Что же касается ответа госпоже Тизенхаузен, то сами события неожиданно облегчили мое положение. Въезжая по Рыцарской улице в город, я взглянул на углу Скотной налево (чтобы увидеть, приступили ли рабочие госпожи Тизенхаузен или солдаты Кексгольмского полка к починке сгоревшей башни) и так в испуге дернул поводья, что конь остановился: на том месте, где совсем недавно был трактир Длиной в двадцать локтей, послеполуденный ветер вздымал золу над грудой головешек.
Через один участок стоял дом кузнеца Крюгера, и я увидел, что он сам возится у поленницы.

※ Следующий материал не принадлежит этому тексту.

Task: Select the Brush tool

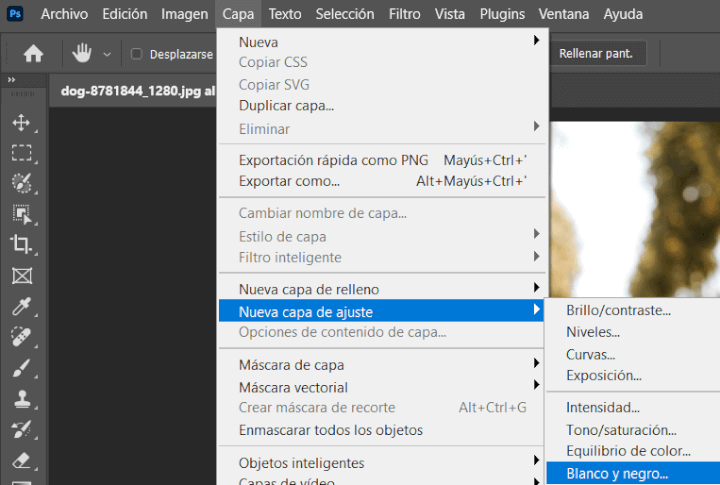Action: [x=21, y=368]
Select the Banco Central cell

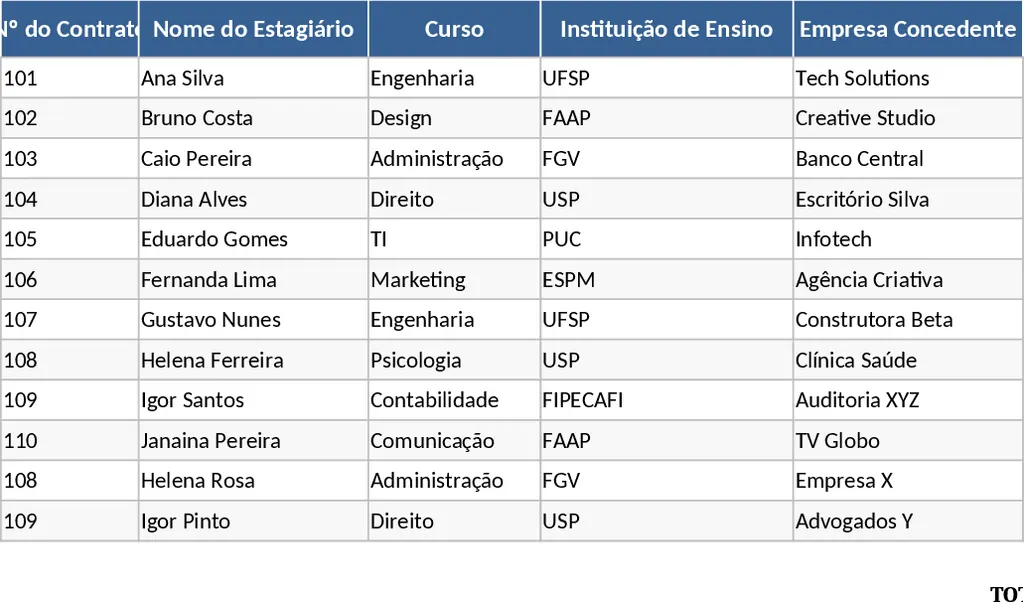pos(907,159)
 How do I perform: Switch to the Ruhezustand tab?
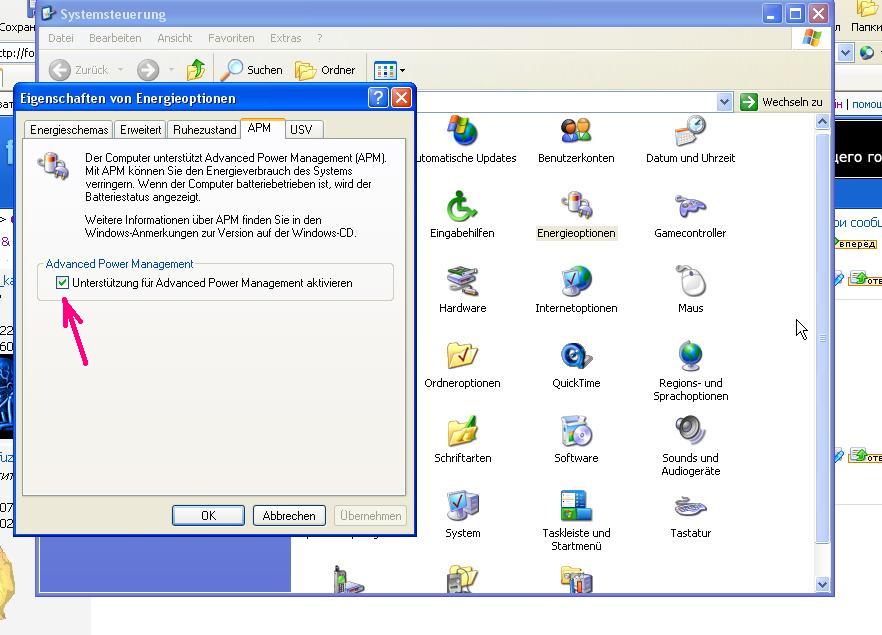(x=204, y=130)
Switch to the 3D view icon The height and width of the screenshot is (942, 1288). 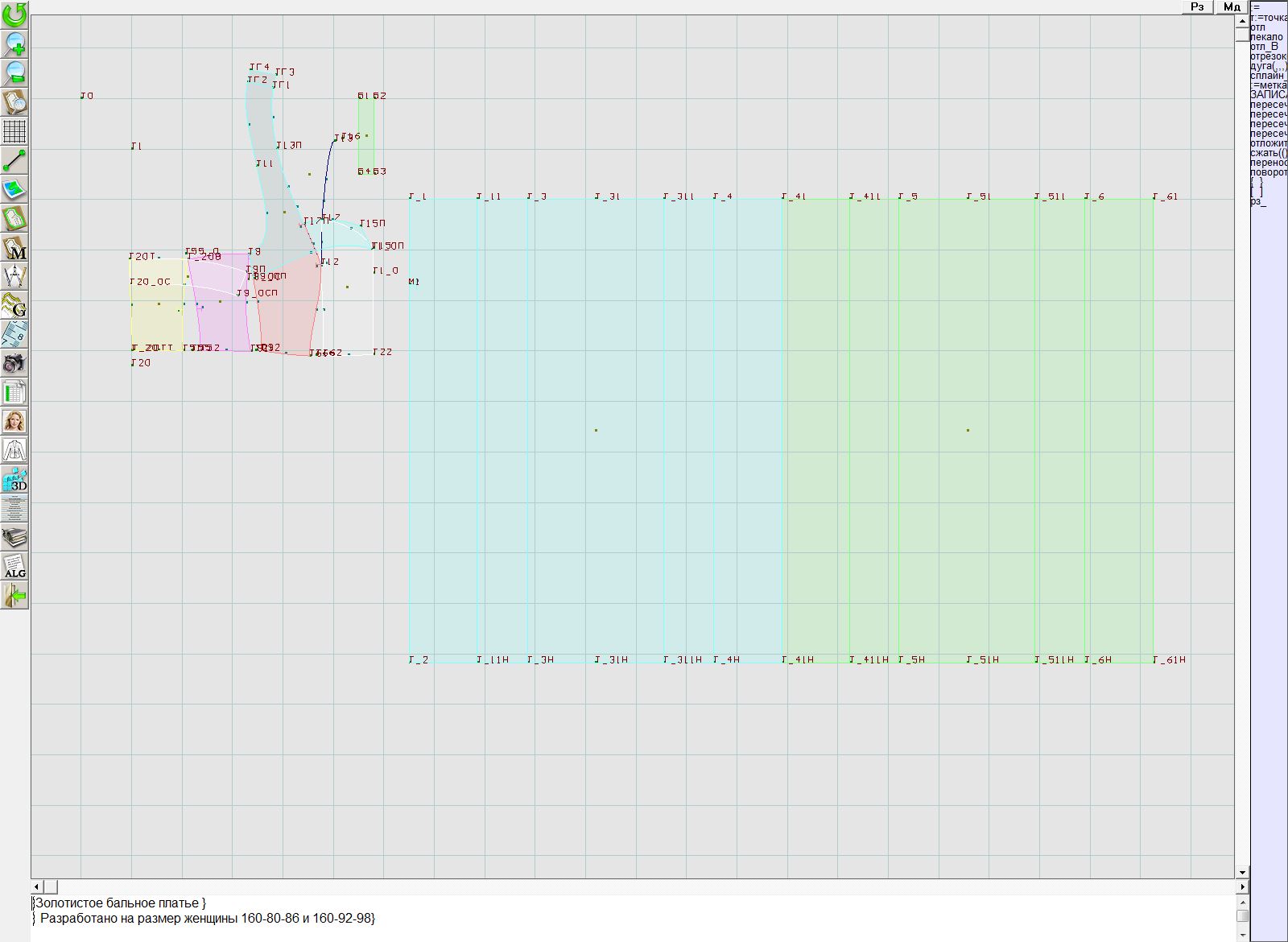click(14, 480)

Я пришпорил коня и остановился перед его калиткой:
– Эй, хозяин! Уж не обманывает ли меня зрение?! Что случилось с трактиром?
– Глянь-ка, господин Беренд. Так вы что, еще не знаете?
– Нет. Я еду из Нарвы.
– Да вот, в первый раз дождь загасил. Это ведь знаете?
– Знаю.
– Не дано было ему стоять. Во вторник ночью опять загорелся.
– Это от чего же?
– Кто его знает. Гром, правда, гремел. Одни говорят, что от молнии. Но госпожа Тизенхаузен утверждает, что горожане подожгли.
– Кому она об этом заявила?
– Фрейндлинг сказал. А сама госпожа, говорят, вчера помчалась в Таллин. Жаловаться генерал-губернатору на город…
Значит, можно было ехать на мызу, не опасаясь сразу встретиться с госпожой.
На мызе Тийо рассказала мне все, что ей было известно про пожар. О том, отчего здание загорелось, она ничего нового не знала. Да, ночью и правда гремел гром. От этого Тийо и проснулась. Но не так уж громко. И молния уже давно отсверкала, когда церковные колокола зазвонили и в восточные окна мансардного этажа господского дома стало видно зарево. Тийо накинула на себя кое-какую одежду и вместе с несколькими молодыми и любопытными служанками побежала на пожар. Горожан появилось не больше дюжины, в числе их и люди из фогтейского суда. Да и солдат оказалось не больше, и они, как всегда, пришли с опозданием. Когда Тийо прибежала, трактир полыхал, охваченный ревущим пламенем. И с той малости воды, которую городские жители, как сказала Тийо, «явно только для вида» черпали ведрами из Кишки и выливали на огонь, не было никакой пользы. В этом хаосе огня и тьмы Тийо заметила, что, когда в груде головешек догорали нижние венцы дома, появилась госпожа и минуту или две молча, с каменным лицом смотрела на огонь, после чего ушла. А утром, когда Тийо понесла ей в спальню кофе и сырное печенье, госпожа с разгневанным лицом в красных пятнах сказала: «Представляешь себе, что эти душегубы сделали? Мой верный Крудоп приходил сейчас ко мне и рассказал. Он прибежал на пожар одним из первых, чему я вполне верю. Он хотел разбить окна в трактире. Чтобы проникнуть в горящее здание. Там ведь было на большую сумму товаров, он хотел спасти их для меня. Но батрак фогтейского судьи Яана схватил его за шиворот и стал издеваться: „А, стекольщик собирается бить окна?! Разве это дело для стекольщика? Или хочешь разграбить мызский трактир? Ты что, рехнулся?!“ – и отшвырнул моего верного Крудопа в крапиву. А когда тот вскочил и снова попытался броситься к окнам, какой-то другой душегуб, Крудоп не знает кто, хватил его багром по голове, и он рухнул на землю. На голове у него была огромная синяя шишка, когда приходил рассказывать».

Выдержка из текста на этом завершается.